Published: 29 October 2007



There is much debate concerning which ecological constraints are the most limiting factors to seedling recruitment in disturbed communities. We provide the first comparison between selective herbivory and plant competition effects among two post-mined forest ecosystems (primary succession) and one post-fire woodland ecosystem (secondary succession). Animal exclosure assessments of nine common species across eight sites were performed for comparison within three locations separated by up to 200 km. Additionally, we asked whether pre-browsed plants differed in nutrient content between or within species in the separate systems.

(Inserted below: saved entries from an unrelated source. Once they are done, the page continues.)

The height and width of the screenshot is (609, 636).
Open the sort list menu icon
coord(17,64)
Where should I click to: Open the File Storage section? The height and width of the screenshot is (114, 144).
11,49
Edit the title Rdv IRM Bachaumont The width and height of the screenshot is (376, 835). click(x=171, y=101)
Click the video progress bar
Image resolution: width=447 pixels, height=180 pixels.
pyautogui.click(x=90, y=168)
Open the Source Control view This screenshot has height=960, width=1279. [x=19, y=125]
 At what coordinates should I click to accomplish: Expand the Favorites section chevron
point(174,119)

Among the nine common species, seven of these were affected by mammal herbivory while five shared a similar vulnerability to predation regardless of system. One species was limited by competition (planting density). There was a strong linear correlation between herbivore selectivity (% browsed) and impact (biomass loss) on the fertilized minesites, but not post-fire sites. Phosphorus and potassium were higher for most species in the post-mined system. Principal components analyses revealed that nutrients in shortest supply may be the most likely components of selection within each system. Among all locations, species with highest levels of phosphorus, ADF and leaf water content were often favoured, while high tannins and nitrogen content were generally selected against.

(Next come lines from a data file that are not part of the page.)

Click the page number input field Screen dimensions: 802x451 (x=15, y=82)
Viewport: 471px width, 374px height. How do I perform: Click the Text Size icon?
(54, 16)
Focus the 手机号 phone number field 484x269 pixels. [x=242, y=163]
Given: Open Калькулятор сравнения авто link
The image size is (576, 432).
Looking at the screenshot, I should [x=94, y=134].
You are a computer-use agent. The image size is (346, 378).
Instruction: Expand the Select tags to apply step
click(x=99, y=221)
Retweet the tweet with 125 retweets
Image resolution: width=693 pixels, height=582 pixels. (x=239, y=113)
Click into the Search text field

Herbivory, rather than seedling competition, was the limiting factor for plant performance among post-fire and post-mined reclamation areas. The post-fire seedlings were smaller and more water and nutrient limited, nevertheless browsing prevalence was equivalent at all locations with nearly all seedlings predated. Kangaroo density in the post-fire community declined from the beginning of the experiment, while numbers in the post-mined revegetation increased fourfold within one year. Differences in water and nutrient availability may explain why herbivores are more likely to be attracted to post-mined communities.